States With Stricter Heat Rules
If you work in a state with its own occupational safety agency, you may already be covered by specific indoor heat standards that go beyond federal OSHA.
California
California’s indoor heat illness prevention standard applies to any indoor work area where the temperature reaches 82°F. Once temperatures hit 87°F (or the heat index reaches 87°F), employers must use engineering controls like ventilation, cooling fans, or AC to bring conditions back below that threshold. If those controls aren’t feasible, the employer has to demonstrate why and then use administrative controls like adjusted schedules and mandatory rest breaks to reduce the risk. Workers who wear heavy protective clothing or work near heat-radiating equipment trigger the full set of requirements at 82°F rather than 87°F. Brief exposures under 15 minutes in any hour are exempt.
Oregon
Oregon’s heat illness prevention rules apply to both indoor and outdoor work whenever the heat index hits 80°F. If your building’s AC breaks and the indoor heat index climbs to that level, the rules immediately take effect.
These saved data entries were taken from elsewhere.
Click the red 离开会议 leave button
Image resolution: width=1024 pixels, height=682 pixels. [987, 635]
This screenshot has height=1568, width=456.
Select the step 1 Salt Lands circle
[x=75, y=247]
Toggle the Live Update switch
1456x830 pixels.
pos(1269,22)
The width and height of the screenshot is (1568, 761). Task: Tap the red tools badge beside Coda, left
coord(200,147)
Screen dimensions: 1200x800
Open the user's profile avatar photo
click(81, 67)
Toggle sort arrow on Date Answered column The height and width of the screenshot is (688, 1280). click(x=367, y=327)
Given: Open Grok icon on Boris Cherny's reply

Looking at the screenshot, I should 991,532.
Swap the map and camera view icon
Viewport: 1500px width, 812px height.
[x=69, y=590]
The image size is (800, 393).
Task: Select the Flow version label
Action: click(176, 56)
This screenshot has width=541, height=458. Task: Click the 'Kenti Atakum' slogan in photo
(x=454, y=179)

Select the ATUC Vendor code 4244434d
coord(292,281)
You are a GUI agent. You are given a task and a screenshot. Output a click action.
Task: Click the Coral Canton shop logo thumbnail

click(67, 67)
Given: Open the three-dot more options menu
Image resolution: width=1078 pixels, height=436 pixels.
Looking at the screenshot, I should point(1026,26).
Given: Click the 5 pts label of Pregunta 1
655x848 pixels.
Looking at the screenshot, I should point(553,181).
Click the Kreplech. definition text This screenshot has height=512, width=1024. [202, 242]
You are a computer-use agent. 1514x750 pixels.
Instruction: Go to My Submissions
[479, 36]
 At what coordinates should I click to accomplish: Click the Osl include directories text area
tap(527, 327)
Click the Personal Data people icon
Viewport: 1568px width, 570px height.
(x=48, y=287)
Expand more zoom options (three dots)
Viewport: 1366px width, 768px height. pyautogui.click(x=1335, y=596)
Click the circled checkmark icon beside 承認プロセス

Employers must then provide access to shade for rest and meal breaks, at least 32 ounces of drinking water per employee per hour, a written heat illness prevention plan, and documented training on risk factors and employee rights. Buildings with mechanical ventilation that keeps the heat index below 80°F are fully exempt.
What Counts as a “Recognized Hazard”
The key legal question isn’t whether your workplace has AC. It’s whether the heat in your workplace is a recognized hazard likely to cause serious harm. OSHA uses a measurement called the wet bulb globe temperature (WBGT), which accounts for heat, humidity, air movement, and radiant heat from equipment or sunlight, to determine whether a heat hazard exists during inspections. A simple thermometer reading alone won’t tell the full story.
Heat stroke is the most severe outcome OSHA looks for. It shows up as confusion, slurred speech, disorientation, or loss of consciousness. But employers are expected to intervene well before anyone reaches that point. If workers are showing signs of heat exhaustion, cramping, or heavy fatigue in a hot indoor environment, those conditions support a finding that the workplace poses a recognized hazard.
How to File a Complaint
You can file a complaint with OSHA if you believe your workplace heat conditions are dangerous. Complaints can be submitted online, by phone, by fax, or by mail. You have the right to file confidentially, and your employer cannot legally retaliate against you for reporting unsafe conditions. When you file, be specific: note the indoor temperature, how long you’re exposed, what kind of work you’re doing, and what (if anything) the employer has done to address the heat. The more concrete your description, the more likely OSHA is to prioritize an inspection.
If you’re in a state like California or Oregon, you can also file with your state occupational safety agency, which may have more specific authority to act based on the temperature thresholds described above.
What Employers Should Provide Instead of AC
When air conditioning isn’t practical, such as in warehouses, kitchens, or manufacturing facilities, employers are still expected to control heat exposure. Acceptable alternatives include industrial fans and ventilation systems, cool drinking water readily available throughout the shift, shaded or cooled rest areas, adjusted work-rest schedules during the hottest parts of the day, and gradual acclimatization plans for new or returning workers. Training is also a consistent requirement across both federal guidance and state rules: workers need to know the signs of heat illness, how to respond, and what their rights are.
The bottom line is straightforward. No law says your employer must install air conditioning. But if your workplace is dangerously hot and your employer is doing nothing to address it, that is a violation of the law as it stands today.